Segment Open
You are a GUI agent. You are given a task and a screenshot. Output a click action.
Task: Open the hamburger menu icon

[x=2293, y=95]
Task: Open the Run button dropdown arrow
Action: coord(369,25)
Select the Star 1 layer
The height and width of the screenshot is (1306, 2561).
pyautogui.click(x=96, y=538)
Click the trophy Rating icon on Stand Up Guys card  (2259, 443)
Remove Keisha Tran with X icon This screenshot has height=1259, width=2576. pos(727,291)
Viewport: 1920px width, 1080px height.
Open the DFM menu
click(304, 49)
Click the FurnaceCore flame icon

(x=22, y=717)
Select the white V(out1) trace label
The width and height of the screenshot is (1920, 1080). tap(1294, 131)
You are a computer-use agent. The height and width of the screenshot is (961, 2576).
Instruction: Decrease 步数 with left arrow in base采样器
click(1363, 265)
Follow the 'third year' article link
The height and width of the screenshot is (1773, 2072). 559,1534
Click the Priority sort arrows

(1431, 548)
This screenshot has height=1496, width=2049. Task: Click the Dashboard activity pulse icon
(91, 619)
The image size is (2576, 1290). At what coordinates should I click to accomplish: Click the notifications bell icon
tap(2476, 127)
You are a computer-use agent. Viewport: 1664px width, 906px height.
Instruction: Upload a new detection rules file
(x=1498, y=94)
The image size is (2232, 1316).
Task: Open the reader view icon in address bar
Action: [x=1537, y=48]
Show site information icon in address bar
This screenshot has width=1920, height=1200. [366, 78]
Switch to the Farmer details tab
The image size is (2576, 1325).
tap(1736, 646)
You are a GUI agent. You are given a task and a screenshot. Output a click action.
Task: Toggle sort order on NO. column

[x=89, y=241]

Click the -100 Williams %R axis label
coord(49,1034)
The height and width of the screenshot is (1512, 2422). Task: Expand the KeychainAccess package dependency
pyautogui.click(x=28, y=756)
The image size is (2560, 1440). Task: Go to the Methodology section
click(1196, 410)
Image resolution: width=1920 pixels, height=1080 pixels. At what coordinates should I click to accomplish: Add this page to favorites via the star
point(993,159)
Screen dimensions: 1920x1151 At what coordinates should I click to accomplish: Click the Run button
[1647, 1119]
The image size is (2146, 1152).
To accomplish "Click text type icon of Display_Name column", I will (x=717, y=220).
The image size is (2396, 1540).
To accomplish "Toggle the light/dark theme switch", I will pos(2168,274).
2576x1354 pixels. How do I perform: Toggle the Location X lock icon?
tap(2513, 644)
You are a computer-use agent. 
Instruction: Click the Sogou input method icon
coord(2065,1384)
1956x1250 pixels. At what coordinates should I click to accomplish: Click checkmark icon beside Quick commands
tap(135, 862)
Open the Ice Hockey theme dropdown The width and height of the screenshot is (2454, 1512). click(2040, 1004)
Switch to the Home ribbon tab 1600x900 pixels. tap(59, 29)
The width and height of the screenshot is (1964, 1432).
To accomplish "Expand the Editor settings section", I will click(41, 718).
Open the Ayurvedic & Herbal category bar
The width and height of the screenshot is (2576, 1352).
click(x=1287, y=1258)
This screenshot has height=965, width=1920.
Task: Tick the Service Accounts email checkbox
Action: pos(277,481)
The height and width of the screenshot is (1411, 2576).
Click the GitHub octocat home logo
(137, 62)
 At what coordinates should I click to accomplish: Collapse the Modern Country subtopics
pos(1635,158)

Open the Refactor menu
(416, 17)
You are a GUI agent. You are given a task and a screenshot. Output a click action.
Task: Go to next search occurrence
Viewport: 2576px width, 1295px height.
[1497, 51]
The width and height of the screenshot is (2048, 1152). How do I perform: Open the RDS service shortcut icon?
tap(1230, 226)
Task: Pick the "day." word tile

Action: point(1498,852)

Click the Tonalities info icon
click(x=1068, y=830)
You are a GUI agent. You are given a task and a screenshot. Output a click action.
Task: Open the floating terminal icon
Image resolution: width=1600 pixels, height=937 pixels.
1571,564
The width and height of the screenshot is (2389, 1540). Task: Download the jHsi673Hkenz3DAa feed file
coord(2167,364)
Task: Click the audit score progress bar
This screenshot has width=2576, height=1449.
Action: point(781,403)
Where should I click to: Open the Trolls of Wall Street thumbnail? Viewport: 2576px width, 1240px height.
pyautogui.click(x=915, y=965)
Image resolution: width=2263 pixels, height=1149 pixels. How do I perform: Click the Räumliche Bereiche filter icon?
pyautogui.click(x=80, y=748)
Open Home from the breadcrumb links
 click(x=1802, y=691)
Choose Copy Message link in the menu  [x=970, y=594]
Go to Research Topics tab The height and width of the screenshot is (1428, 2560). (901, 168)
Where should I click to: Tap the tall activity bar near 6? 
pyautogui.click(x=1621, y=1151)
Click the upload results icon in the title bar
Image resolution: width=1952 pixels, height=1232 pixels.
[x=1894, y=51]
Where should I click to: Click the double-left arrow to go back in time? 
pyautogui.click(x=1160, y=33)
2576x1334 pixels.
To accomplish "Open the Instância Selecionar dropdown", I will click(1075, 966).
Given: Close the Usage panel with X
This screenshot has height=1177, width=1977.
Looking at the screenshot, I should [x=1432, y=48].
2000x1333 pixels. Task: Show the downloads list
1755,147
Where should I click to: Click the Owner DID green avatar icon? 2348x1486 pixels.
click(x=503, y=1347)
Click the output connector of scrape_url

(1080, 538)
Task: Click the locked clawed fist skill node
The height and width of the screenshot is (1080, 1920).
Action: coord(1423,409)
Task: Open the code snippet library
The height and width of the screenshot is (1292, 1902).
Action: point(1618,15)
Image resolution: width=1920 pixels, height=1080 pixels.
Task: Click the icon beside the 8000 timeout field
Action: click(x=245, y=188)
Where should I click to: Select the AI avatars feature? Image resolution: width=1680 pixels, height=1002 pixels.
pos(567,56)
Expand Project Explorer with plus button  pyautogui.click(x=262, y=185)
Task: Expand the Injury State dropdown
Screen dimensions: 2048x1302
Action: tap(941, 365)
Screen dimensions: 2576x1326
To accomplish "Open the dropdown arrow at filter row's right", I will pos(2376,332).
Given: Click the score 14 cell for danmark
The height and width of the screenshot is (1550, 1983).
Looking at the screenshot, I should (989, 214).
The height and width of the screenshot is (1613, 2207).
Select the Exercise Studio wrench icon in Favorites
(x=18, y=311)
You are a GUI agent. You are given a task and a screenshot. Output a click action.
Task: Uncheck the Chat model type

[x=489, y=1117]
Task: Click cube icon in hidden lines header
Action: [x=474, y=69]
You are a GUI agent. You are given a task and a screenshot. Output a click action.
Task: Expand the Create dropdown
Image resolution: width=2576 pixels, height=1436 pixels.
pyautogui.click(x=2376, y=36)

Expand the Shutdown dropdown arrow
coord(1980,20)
Segment Closed
Take the entries and print them exactly. Keep every line.

You are a GUI agent. You are given a task and a screenshot. Output a click action.
Task: Open the hamburger menu icon

[x=2293, y=95]
Task: Open the Run button dropdown arrow
Action: coord(369,25)
Select the Star 1 layer
The height and width of the screenshot is (1306, 2561).
pyautogui.click(x=96, y=538)
Click the trophy Rating icon on Stand Up Guys card  (2259, 443)
Remove Keisha Tran with X icon This screenshot has height=1259, width=2576. pos(727,291)
Viewport: 1920px width, 1080px height.
Open the DFM menu
click(304, 49)
Click the FurnaceCore flame icon

(x=22, y=717)
Select the white V(out1) trace label
The width and height of the screenshot is (1920, 1080). tap(1294, 131)
You are a computer-use agent. The height and width of the screenshot is (961, 2576).
Instruction: Decrease 步数 with left arrow in base采样器
click(1363, 265)
Follow the 'third year' article link
The height and width of the screenshot is (1773, 2072). 559,1534
Click the Priority sort arrows

(1431, 548)
This screenshot has height=1496, width=2049. Task: Click the Dashboard activity pulse icon
(91, 619)
The image size is (2576, 1290). At what coordinates should I click to accomplish: Click the notifications bell icon
tap(2476, 127)
You are a computer-use agent. Viewport: 1664px width, 906px height.
Instruction: Upload a new detection rules file
(x=1498, y=94)
The image size is (2232, 1316).
Task: Open the reader view icon in address bar
Action: [x=1537, y=48]
Show site information icon in address bar
This screenshot has width=1920, height=1200. [366, 78]
Switch to the Farmer details tab
The image size is (2576, 1325).
tap(1736, 646)
You are a GUI agent. You are given a task and a screenshot. Output a click action.
Task: Toggle sort order on NO. column

[x=89, y=241]

Click the -100 Williams %R axis label
coord(49,1034)
The height and width of the screenshot is (1512, 2422). Task: Expand the KeychainAccess package dependency
pyautogui.click(x=28, y=756)
The image size is (2560, 1440). Task: Go to the Methodology section
click(1196, 410)
Image resolution: width=1920 pixels, height=1080 pixels. At what coordinates should I click to accomplish: Add this page to favorites via the star
point(993,159)
Screen dimensions: 1920x1151 At what coordinates should I click to accomplish: Click the Run button
[1647, 1119]
The image size is (2146, 1152).
To accomplish "Click text type icon of Display_Name column", I will (x=717, y=220).
The image size is (2396, 1540).
To accomplish "Toggle the light/dark theme switch", I will pos(2168,274).
2576x1354 pixels. How do I perform: Toggle the Location X lock icon?
tap(2513, 644)
You are a computer-use agent. 
Instruction: Click the Sogou input method icon
coord(2065,1384)
1956x1250 pixels. At what coordinates should I click to accomplish: Click checkmark icon beside Quick commands
tap(135, 862)
Open the Ice Hockey theme dropdown The width and height of the screenshot is (2454, 1512). click(2040, 1004)
Switch to the Home ribbon tab 1600x900 pixels. tap(59, 29)
The width and height of the screenshot is (1964, 1432).
To accomplish "Expand the Editor settings section", I will click(41, 718).
Open the Ayurvedic & Herbal category bar
The width and height of the screenshot is (2576, 1352).
click(x=1287, y=1258)
This screenshot has height=965, width=1920.
Task: Tick the Service Accounts email checkbox
Action: pos(277,481)
The height and width of the screenshot is (1411, 2576).
Click the GitHub octocat home logo
(137, 62)
 At what coordinates should I click to accomplish: Collapse the Modern Country subtopics
pos(1635,158)

Open the Refactor menu
(416, 17)
You are a GUI agent. You are given a task and a screenshot. Output a click action.
Task: Go to next search occurrence
Viewport: 2576px width, 1295px height.
[1497, 51]
The width and height of the screenshot is (2048, 1152). How do I perform: Open the RDS service shortcut icon?
tap(1230, 226)
Task: Pick the "day." word tile

Action: point(1498,852)

Click the Tonalities info icon
click(x=1068, y=830)
You are a GUI agent. You are given a task and a screenshot. Output a click action.
Task: Open the floating terminal icon
Image resolution: width=1600 pixels, height=937 pixels.
1571,564
The width and height of the screenshot is (2389, 1540). Task: Download the jHsi673Hkenz3DAa feed file
coord(2167,364)
Task: Click the audit score progress bar
This screenshot has width=2576, height=1449.
Action: point(781,403)
Where should I click to: Open the Trolls of Wall Street thumbnail? Viewport: 2576px width, 1240px height.
pyautogui.click(x=915, y=965)
Image resolution: width=2263 pixels, height=1149 pixels. How do I perform: Click the Räumliche Bereiche filter icon?
pyautogui.click(x=80, y=748)
Open Home from the breadcrumb links
 click(x=1802, y=691)
Choose Copy Message link in the menu  [x=970, y=594]
Go to Research Topics tab The height and width of the screenshot is (1428, 2560). (901, 168)
Where should I click to: Tap the tall activity bar near 6? 
pyautogui.click(x=1621, y=1151)
Click the upload results icon in the title bar
Image resolution: width=1952 pixels, height=1232 pixels.
[x=1894, y=51]
Where should I click to: Click the double-left arrow to go back in time? 
pyautogui.click(x=1160, y=33)
2576x1334 pixels.
To accomplish "Open the Instância Selecionar dropdown", I will click(1075, 966).
Given: Close the Usage panel with X
This screenshot has height=1177, width=1977.
Looking at the screenshot, I should [x=1432, y=48].
2000x1333 pixels. Task: Show the downloads list
1755,147
Where should I click to: Click the Owner DID green avatar icon? 2348x1486 pixels.
click(x=503, y=1347)
Click the output connector of scrape_url

(1080, 538)
Task: Click the locked clawed fist skill node
The height and width of the screenshot is (1080, 1920).
Action: coord(1423,409)
Task: Open the code snippet library
The height and width of the screenshot is (1292, 1902).
Action: point(1618,15)
Image resolution: width=1920 pixels, height=1080 pixels.
Task: Click the icon beside the 8000 timeout field
Action: click(x=245, y=188)
Where should I click to: Select the AI avatars feature? Image resolution: width=1680 pixels, height=1002 pixels.
pos(567,56)
Expand Project Explorer with plus button  pyautogui.click(x=262, y=185)
Task: Expand the Injury State dropdown
Screen dimensions: 2048x1302
Action: tap(941, 365)
Screen dimensions: 2576x1326
To accomplish "Open the dropdown arrow at filter row's right", I will pos(2376,332).
Given: Click the score 14 cell for danmark
The height and width of the screenshot is (1550, 1983).
Looking at the screenshot, I should (989, 214).
The height and width of the screenshot is (1613, 2207).
Select the Exercise Studio wrench icon in Favorites
(x=18, y=311)
You are a GUI agent. You are given a task and a screenshot. Output a click action.
Task: Uncheck the Chat model type

[x=489, y=1117]
Task: Click cube icon in hidden lines header
Action: [x=474, y=69]
You are a GUI agent. You are given a task and a screenshot. Output a click action.
Task: Expand the Create dropdown
Image resolution: width=2576 pixels, height=1436 pixels.
pyautogui.click(x=2376, y=36)

Expand the Shutdown dropdown arrow
coord(1980,20)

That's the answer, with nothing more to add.